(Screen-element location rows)
----

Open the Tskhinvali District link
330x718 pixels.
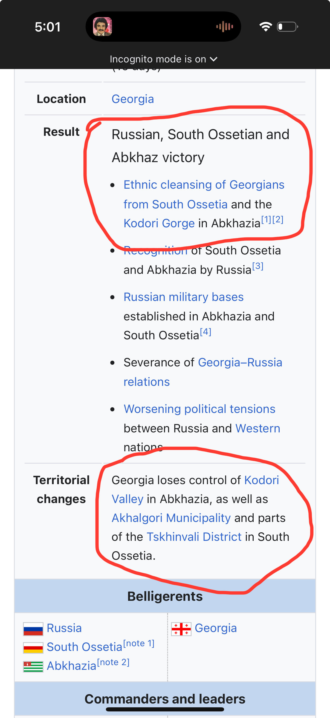pyautogui.click(x=194, y=537)
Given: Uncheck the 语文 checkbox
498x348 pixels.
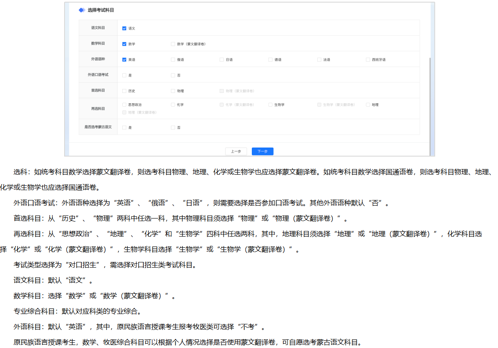Looking at the screenshot, I should (124, 28).
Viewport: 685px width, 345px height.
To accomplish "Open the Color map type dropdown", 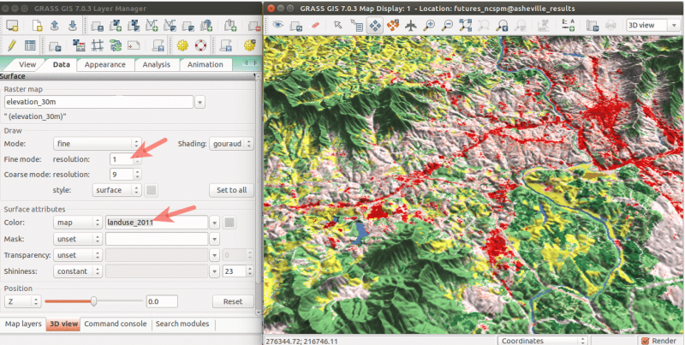I will tap(75, 223).
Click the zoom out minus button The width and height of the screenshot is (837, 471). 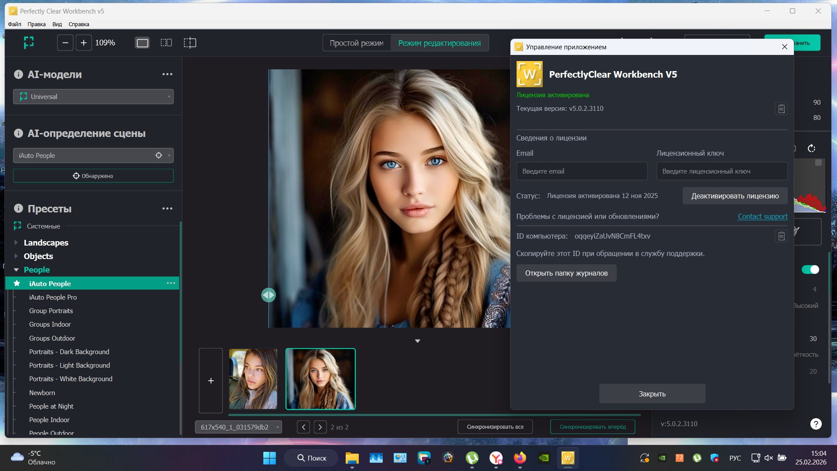click(65, 43)
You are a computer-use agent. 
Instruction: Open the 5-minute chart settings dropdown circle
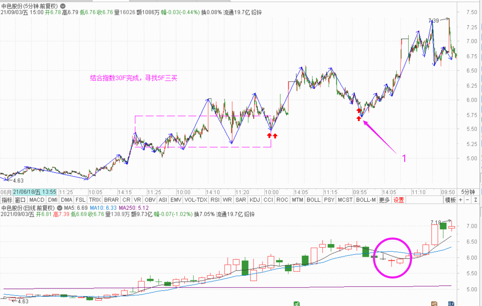click(x=63, y=6)
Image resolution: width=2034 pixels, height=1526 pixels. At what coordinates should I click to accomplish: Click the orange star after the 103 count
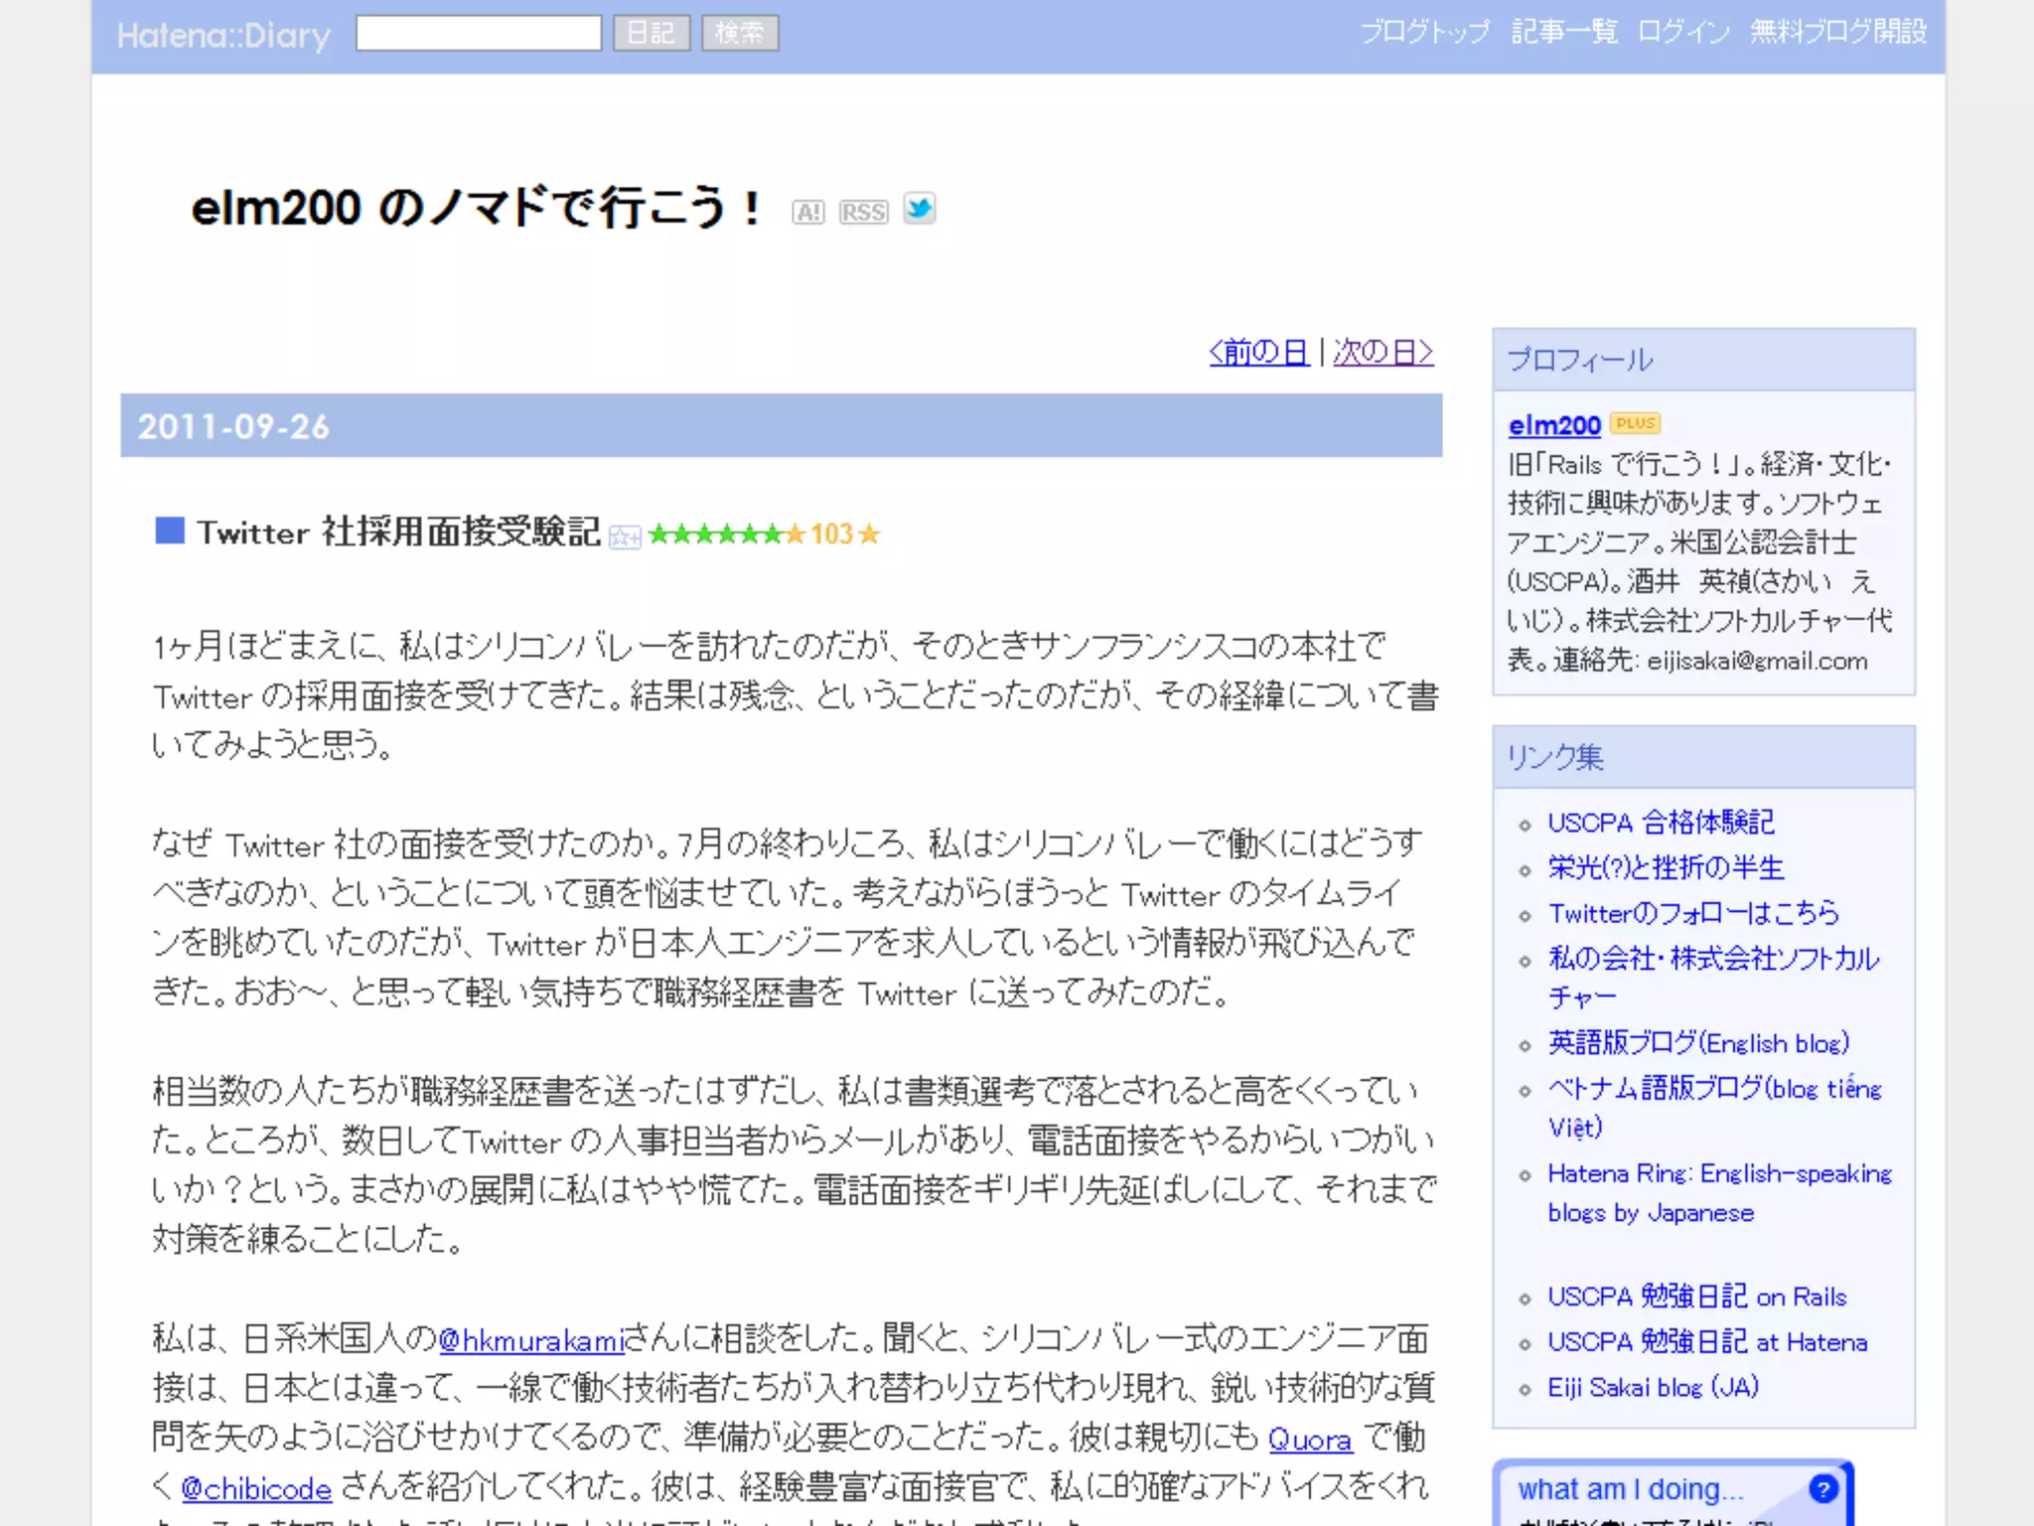(870, 534)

----

**Aim of the exercise**
Rewrite the rows as a numbered list, from the line containing "You are a computer-use agent." through the end of the rows. Skip any blank lines, and leave the pictures out of your list.

**Response**
1. You are a computer-use agent. 
2. Instruction: Open the 5-minute chart settings dropdown circle
3. click(x=63, y=6)
4. Image resolution: width=2034 pixels, height=1526 pixels. At what coordinates should I click to accomplish: Click the orange star after the 103 count
5. (870, 534)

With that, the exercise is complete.